Thirst for Love - Ai no kawaki, Koreyoshi Kurahara (1967)


 Une jeune veuve, Etsuko, s'est installée dans la maison où vit sa belle-famille, les Sugimoto, dans la campagne en banlieue d'Osaka. Elle devient l'amante passive de son beau-père Yakichi et tombe amoureuse de Sabouro, un domestique.

Thirst for love est une adaptation brillante du roman Une soif d'amour de Yukio Mishima. Paru en 1950, le roman se situe dans la première période de l’écrivain plutôt sous influence européenne. On il y trouve effectivement quelque chose de Sade ou de Georges Bataille (auteurs vénérés par Mishima) dans les rapports de domination confrontant les personnages et le film de Koreyoshi Kurahara par son personnage féminin névrosé semble un pendant du contemporain Mademoiselle de Tony Richardson (1966) écrit par Jean Genet et Marguerite Duras. Il y en effet quelque chose d’archétypal dans le contexte bourgeois et les conflits de classe au cœur du récit où un contexte européen s’entremêle à des éléments spécifiquement japonais (ou inversement). 

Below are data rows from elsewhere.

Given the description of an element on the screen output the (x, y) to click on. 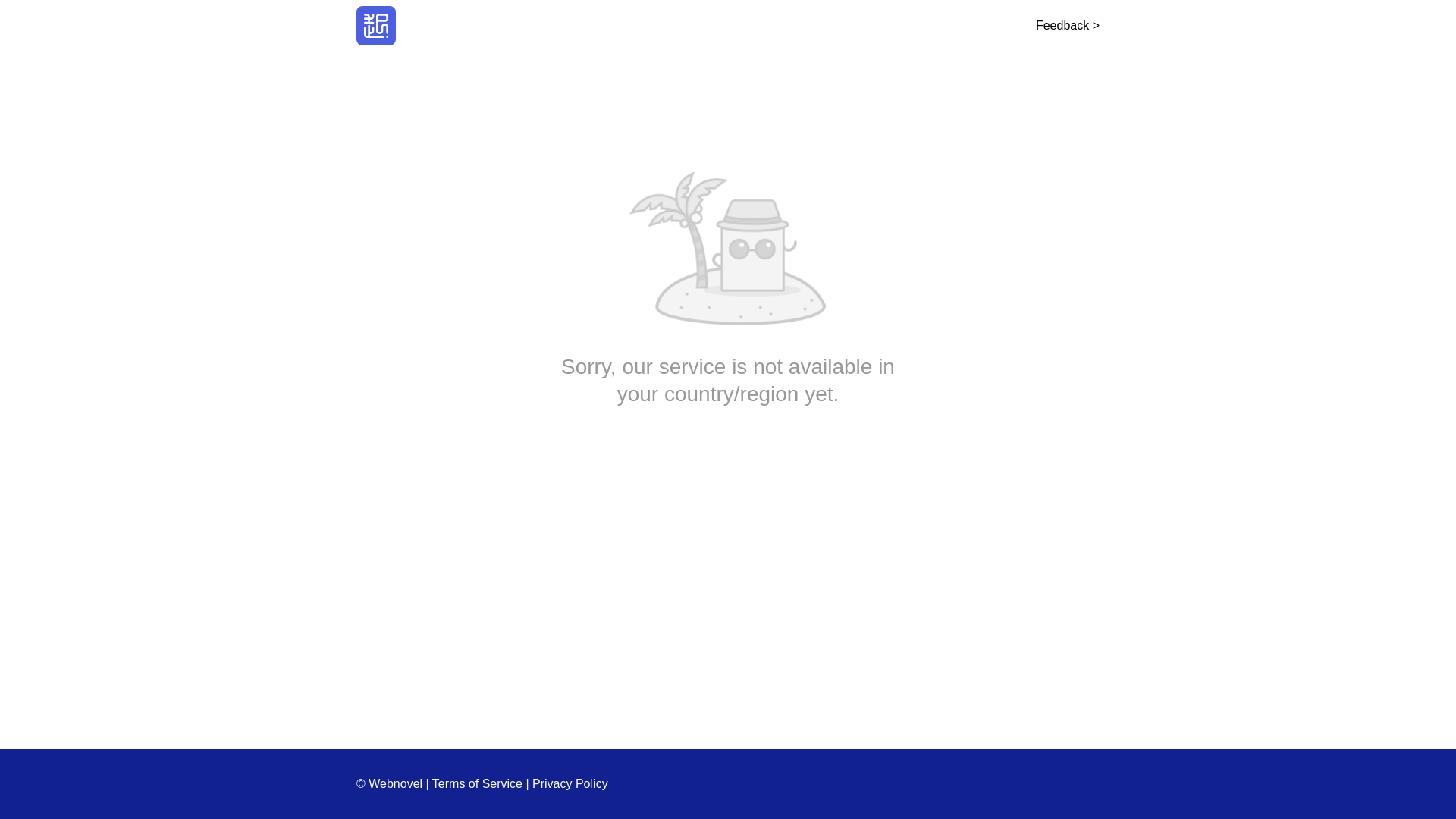
Webnovel (376, 25)
Feedback (1067, 24)
Terms of Service (477, 783)
Terms of Service (477, 783)
Privacy Policy (570, 783)
Webnovel (376, 25)
Privacy Policy (570, 783)
Given the description of an element on the screen output the (x, y) to click on. 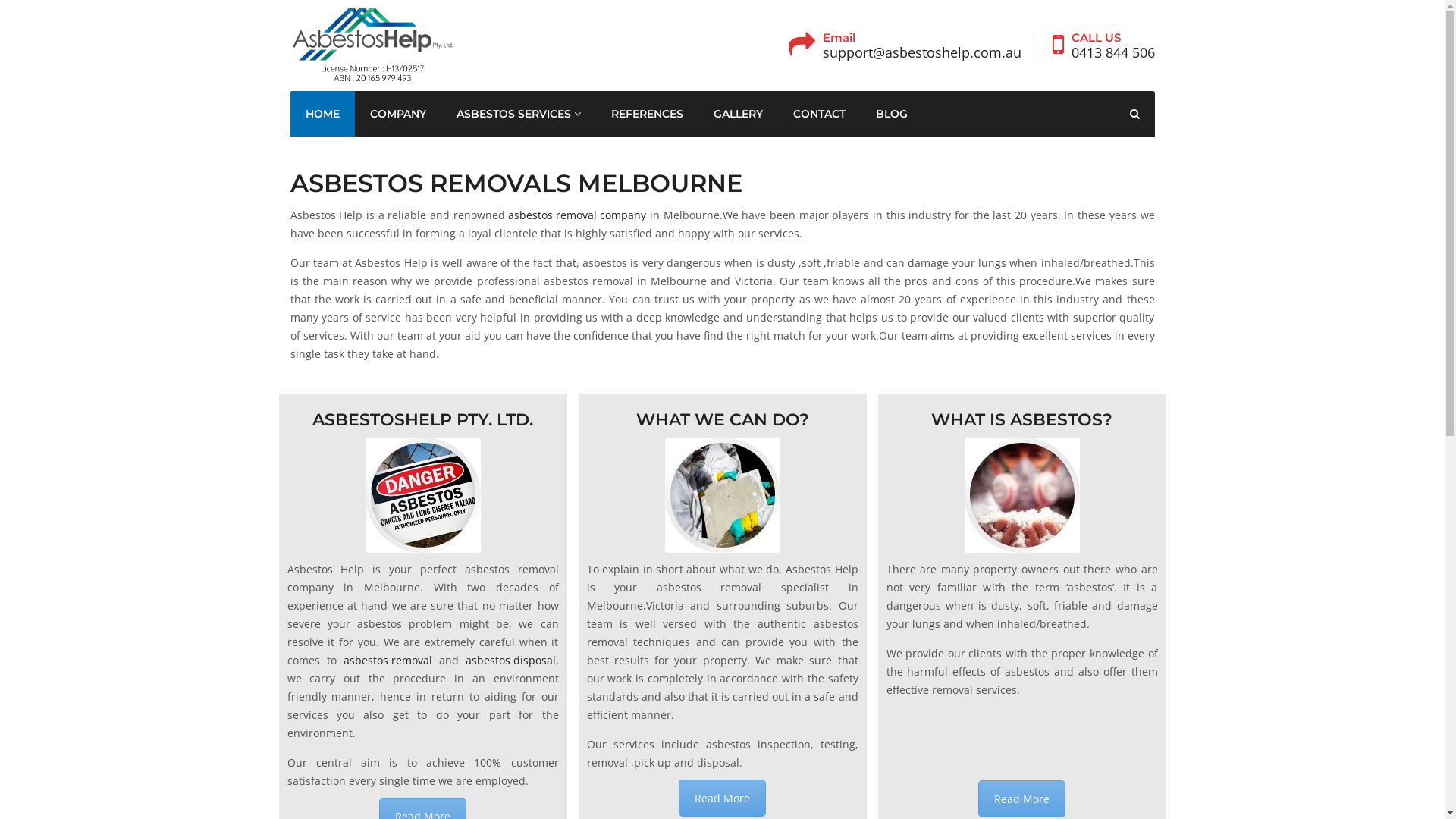
CONTACT Element type: text (819, 113)
asbestos removal Element type: text (386, 660)
asbestos disposal, Element type: text (511, 660)
support@asbestoshelp.com.au Element type: text (921, 52)
BLOG Element type: text (890, 113)
ASBESTOS SERVICES Element type: text (518, 113)
COMPANY Element type: text (397, 113)
asbestos removal company Element type: text (577, 215)
HOME Element type: text (321, 113)
Read More Element type: text (1021, 798)
REFERENCES Element type: text (647, 113)
GALLERY Element type: text (737, 113)
0413 844 506 Element type: text (1112, 52)
Read More Element type: text (721, 797)
Given the description of an element on the screen output the (x, y) to click on. 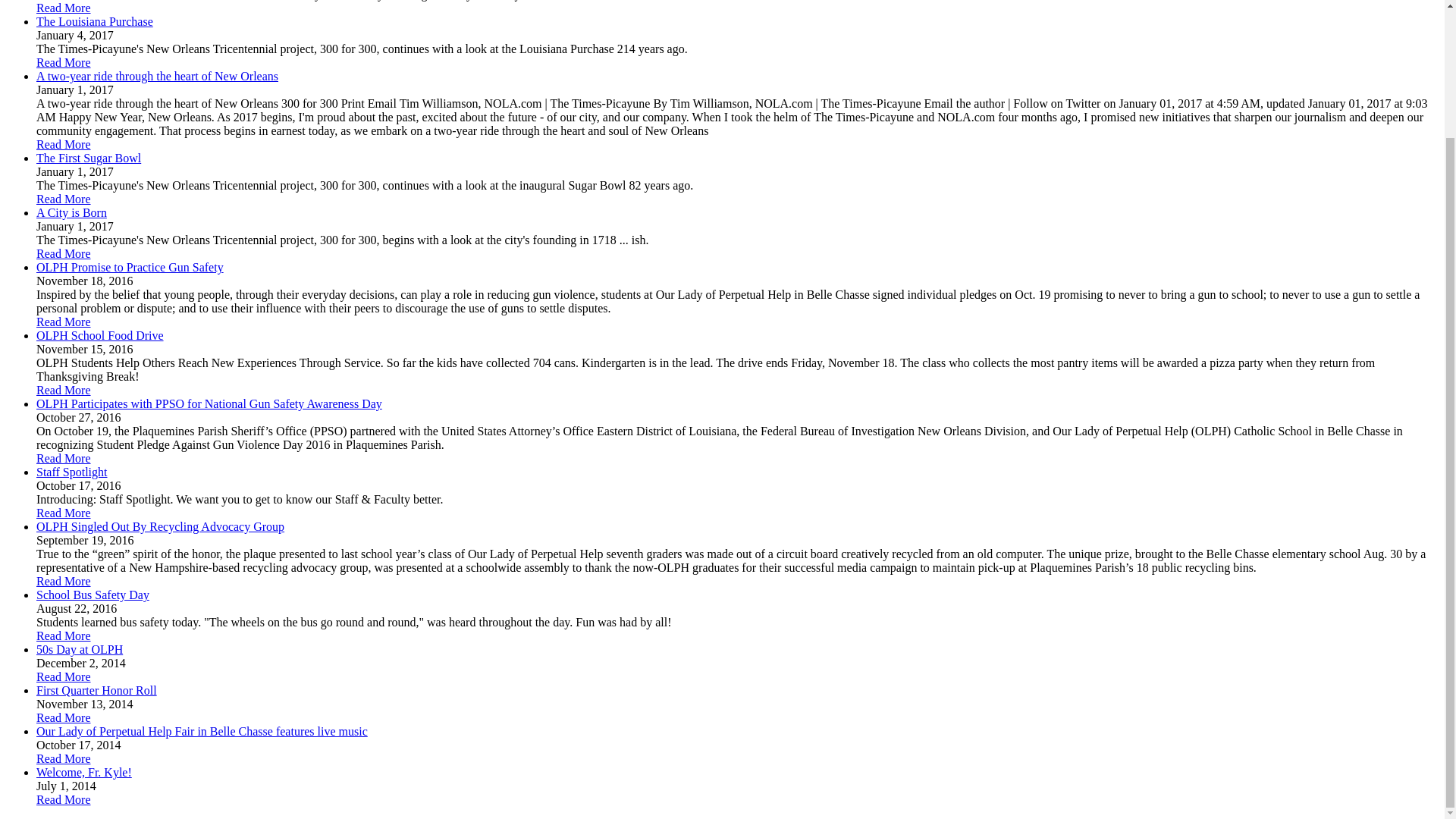
A two-year ride through the heart of New Orleans (157, 75)
First Quarter Honor Roll (96, 689)
Read More (63, 635)
Read More (63, 512)
Read More (63, 7)
Read More (63, 144)
Read More (63, 321)
50s Day at OLPH (79, 649)
OLPH Singled Out By Recycling Advocacy Group (159, 526)
Read More (63, 676)
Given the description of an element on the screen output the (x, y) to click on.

La demeure cossue de la famille Sugimoto semble comme hors du temps par son emplacement (ce plan d’hélicoptère au début qui la montre isolée au milieu d’une immensité de forêt et verdure) mais également les rapports qui s’y nouent. Etsuko (Ruriko Asaoka) jeune veuve a comme dans la tradition japonaise emménagée la demeure de sa belle-famille en compagnie de son beau-père Yakichi (Nobuo Nakamura) et de ses beaux-frères et sœurs. On est cependant loin des cohabitations feutrées et respectueuses à la Ozu puisque Etsuko entretien une liaison quasi explicite avec Yakichi, tandis que le fils de celui-ci est un quarantenaire oisif vivant au crochet de sa famille tout en admonestant régulièrement son père. Les rapports entre la belle-fille et son beau-père ne trouble cependant pas la maisonnée mais en équilibre les forces, Yakichi accaparée par sa jeune maîtresse atténuant ses manières brutales (essentiellement verbales) de tyran envers son entourage.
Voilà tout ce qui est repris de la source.